The S&P 500 sank 2.3 percent to 1,246.34 as of 11:02 a.m. New York time, after rising 1.8 percent over the previous two days. The Dow Jones Industrial Average lost 254.22 points, or 2.1 percent, to 11,915.96. The Stoxx Europe 600 Index decreased 2 percent, erasing an earlier advance, as the 10-year Italian note yield topped 7 percent for the first time in the euro era.
“The Greek flu is hitting Italy,” James McDonald, chief investment strategist at Northern Trust Corp. in Chicago, which manages $643 billion, said in a telephone interview. “The pressures have led to Berlusconi’s resignation, and now the market says — this is fine and dandy, but who’s going to be the new leadership? Until they know the new leadership’s willingness to implement reforms, they are going to require higher compensation. The risk is that this feeds on itself.”
The deposit factor for Italian bonds due in seven-to-10 years will rise to 11.65 percent, the French unit of LCH Clearnet said. That compares with a charge of 6.65 percent announced on Oct. 7. Clearing houses guarantee that investors’trades are completed by standing in the middle of two counterparties, and raise margin requirements to protect themselves against losses should one side of the trade fail.

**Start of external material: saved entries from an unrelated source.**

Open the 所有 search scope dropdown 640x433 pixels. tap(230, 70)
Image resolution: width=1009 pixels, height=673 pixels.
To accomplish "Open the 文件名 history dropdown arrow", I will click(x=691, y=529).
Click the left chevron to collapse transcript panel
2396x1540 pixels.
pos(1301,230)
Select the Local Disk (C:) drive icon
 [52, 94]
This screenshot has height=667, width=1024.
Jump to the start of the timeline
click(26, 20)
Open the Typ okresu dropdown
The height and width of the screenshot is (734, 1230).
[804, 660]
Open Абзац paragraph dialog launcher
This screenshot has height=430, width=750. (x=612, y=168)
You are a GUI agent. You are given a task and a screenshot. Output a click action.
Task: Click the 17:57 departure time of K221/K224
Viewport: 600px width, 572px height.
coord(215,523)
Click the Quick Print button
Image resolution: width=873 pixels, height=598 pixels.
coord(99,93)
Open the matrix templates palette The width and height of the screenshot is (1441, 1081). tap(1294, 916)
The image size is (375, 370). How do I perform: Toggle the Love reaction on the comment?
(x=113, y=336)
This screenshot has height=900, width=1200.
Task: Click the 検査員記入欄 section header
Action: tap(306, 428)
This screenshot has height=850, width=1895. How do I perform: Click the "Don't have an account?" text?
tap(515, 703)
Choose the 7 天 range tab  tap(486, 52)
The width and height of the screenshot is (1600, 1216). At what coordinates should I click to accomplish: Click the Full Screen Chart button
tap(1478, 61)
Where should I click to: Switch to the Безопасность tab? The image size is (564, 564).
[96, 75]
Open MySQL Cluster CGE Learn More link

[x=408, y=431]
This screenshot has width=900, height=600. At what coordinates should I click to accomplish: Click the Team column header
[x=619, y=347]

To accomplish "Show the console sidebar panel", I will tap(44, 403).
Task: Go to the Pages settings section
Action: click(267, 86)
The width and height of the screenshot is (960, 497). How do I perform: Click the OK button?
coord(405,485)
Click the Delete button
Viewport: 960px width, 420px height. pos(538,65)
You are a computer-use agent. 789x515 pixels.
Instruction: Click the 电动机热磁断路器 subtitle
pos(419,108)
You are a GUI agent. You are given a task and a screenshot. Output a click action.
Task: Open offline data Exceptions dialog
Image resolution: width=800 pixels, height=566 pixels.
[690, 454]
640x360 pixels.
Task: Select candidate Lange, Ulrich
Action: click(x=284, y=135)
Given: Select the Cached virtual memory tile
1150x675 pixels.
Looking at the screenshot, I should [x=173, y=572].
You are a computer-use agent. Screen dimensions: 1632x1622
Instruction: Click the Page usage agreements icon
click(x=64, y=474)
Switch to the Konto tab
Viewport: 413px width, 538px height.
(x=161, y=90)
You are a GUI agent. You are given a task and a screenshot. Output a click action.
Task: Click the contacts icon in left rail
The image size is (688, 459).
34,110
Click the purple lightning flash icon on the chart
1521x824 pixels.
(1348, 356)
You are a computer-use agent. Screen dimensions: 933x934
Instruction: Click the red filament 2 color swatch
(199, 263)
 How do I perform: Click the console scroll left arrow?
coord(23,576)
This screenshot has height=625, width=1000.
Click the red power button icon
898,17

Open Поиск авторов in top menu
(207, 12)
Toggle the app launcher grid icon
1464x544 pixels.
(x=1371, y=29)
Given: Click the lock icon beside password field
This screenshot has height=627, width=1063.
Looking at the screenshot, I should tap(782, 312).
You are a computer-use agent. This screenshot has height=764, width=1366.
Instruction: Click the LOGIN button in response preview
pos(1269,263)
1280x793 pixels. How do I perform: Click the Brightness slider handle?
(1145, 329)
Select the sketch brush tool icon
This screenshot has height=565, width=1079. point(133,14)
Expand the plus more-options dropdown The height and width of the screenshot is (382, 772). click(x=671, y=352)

German Finance Minister Wolfgang Schaeuble told lawmakers that Italy should request aid from the European Financial Stability Facility if it needs it, two people present at the meeting in Berlin today said. Schaeuble said that he is not worried by Italy’s bond spreads right now because they are similar to spreads in the days before the introduction of the euro, the people said on condition of anonymity because the committee meeting was held in private.
Stocks rose yesterday as Prime Minister Silvio Berlusconi’s offer to resign boosted optimism Italy would appoint a new leader who can tame the debt crisis. Greek Prime Minister George Papandreou’s talks on forming an interim government dragged into a third day as a near-agreement with the biggest opposition party stalled on European demands for written commitments.
“It’s just like a scary movie as it never ends,” Keith Wirtz, who oversees $16.7 billion as chief investment officer at Fifth Third Asset Management in Cincinnati, said in a telephone interview. “The overarching problem is that most of the economies in Europe can’t sustain the size of their governments. We’re going to have this headache for a long time to come.”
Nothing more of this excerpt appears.